Job Title: Quality Operations Specialist 
Duration:  06 Months
Location: Princeton, NJ 08540

Position Summary:

• Responsible for assigned operational Quality Risk and Compliance (QRC) activities supporting Research and Development (R&D) quality efforts, including support of inspection readiness (IR), process improvement, quality metrics, and other assigned duties.
• Candidate will be required to work closely with internal R&D teams across all departments such as Clinical Development, Clinical Operations, Biometrics, Regulatory Affairs, Drug Safety and Pharmacovigilance, Translational Sciences, Program Management, and Medical Affairs.

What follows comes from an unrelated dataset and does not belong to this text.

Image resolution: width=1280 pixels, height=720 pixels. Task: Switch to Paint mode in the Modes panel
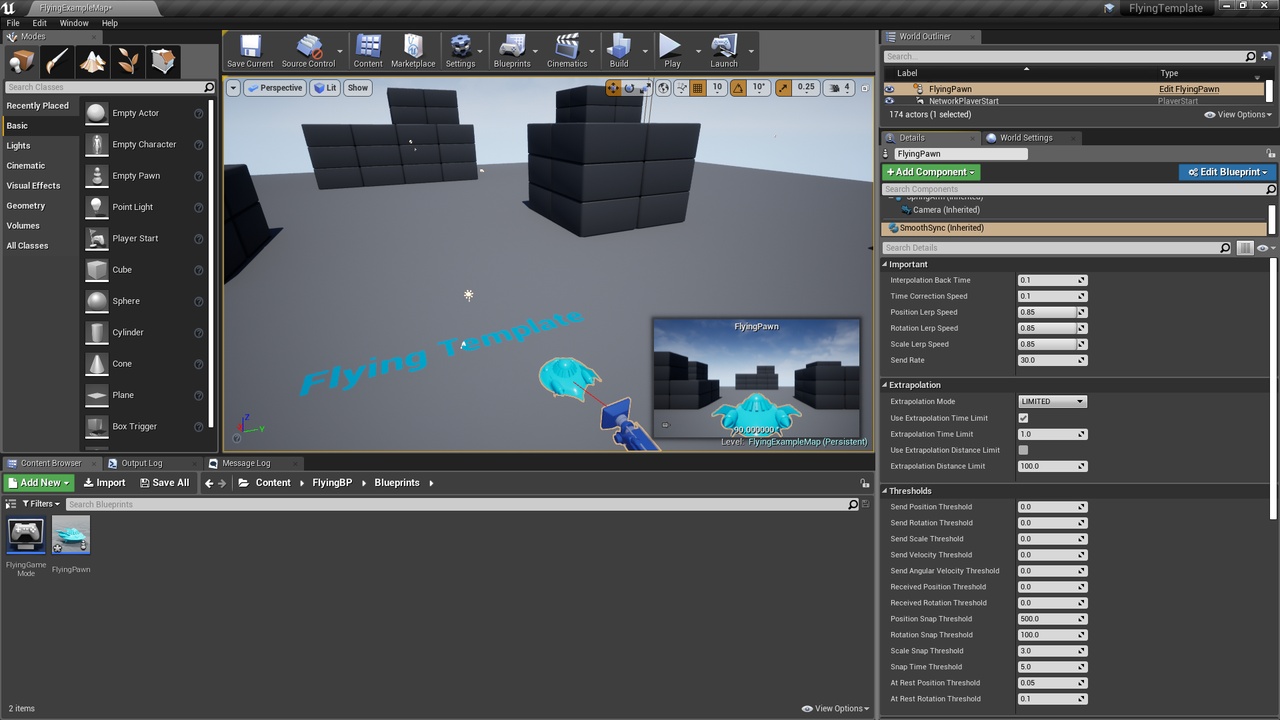pyautogui.click(x=56, y=60)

Primary Duties and Responsibilities:

Inspection Readiness(IR) Support

• Tracking and closure of IR actions across multiple parallel workstreams, assist with meeting minutes, scheduling of meetings, trainings, etc.
• Manage updates to Good Clinical Practices (GCP), Good Pharmacovigilance Practices (GVP), Good Manufacturing Practices (GMP) SME Lists for Inspections
• Follow-up on mock inspection Corrective and Preventive Actions (CAPA) closure and completion of lessons learned

Quality Metrics Support o Follow-up with study teams on metrics responses

• Follow-up with teams with Spot Check responses due
• Follow-up on training due (based on PowerBI compliance metrics)
• Pull raw data from systems for metrics generation as requested

Other Quality Operations Support o Follow ups for process improvement program

• Budget/invoice tracking for QRC
• Tracking of new and revised controlled documents – follow ups with curricula owners on training changes, processing of Adobe Forms
• Scheduling of quality related training workshops
• Other internal meeting scheduling, minute taking, action item follow-ups as needed
• Other duties as assigned/required.

Must possess:

• Excellent communication skills, both verbal and written.
• Able to work independently as well as in cross-functional teams.
• Excellent pro-active, interpersonal, problem-solving, conflict resolving skills.
• Flexibility to switch between projects and assignments; ability to manage multiple projects, work streams and activities on a daily basis.
• Able to gain cooperation of others.
• Proficient computer skills, including Microsoft Word, PowerPoint and Excel. Power BI experience a plus

Education/Experience/Skills:

• Bachelor’s degree in Science or a related field.An equivalent combination of relevant education and experience may be considered.
• Targeting 1-3 years of progressively responsible experience within the pharmaceutical or biotech industry, including 1 year in Quality and/or Clinical Operations or other R&D function.

 

 


At SPECTRAFORCE, we are committed to maintaining a workplace that ensures fair compensation and wage transparency in adherence with all applicable state and local laws. This position’s starting pay is: $30.00/hr.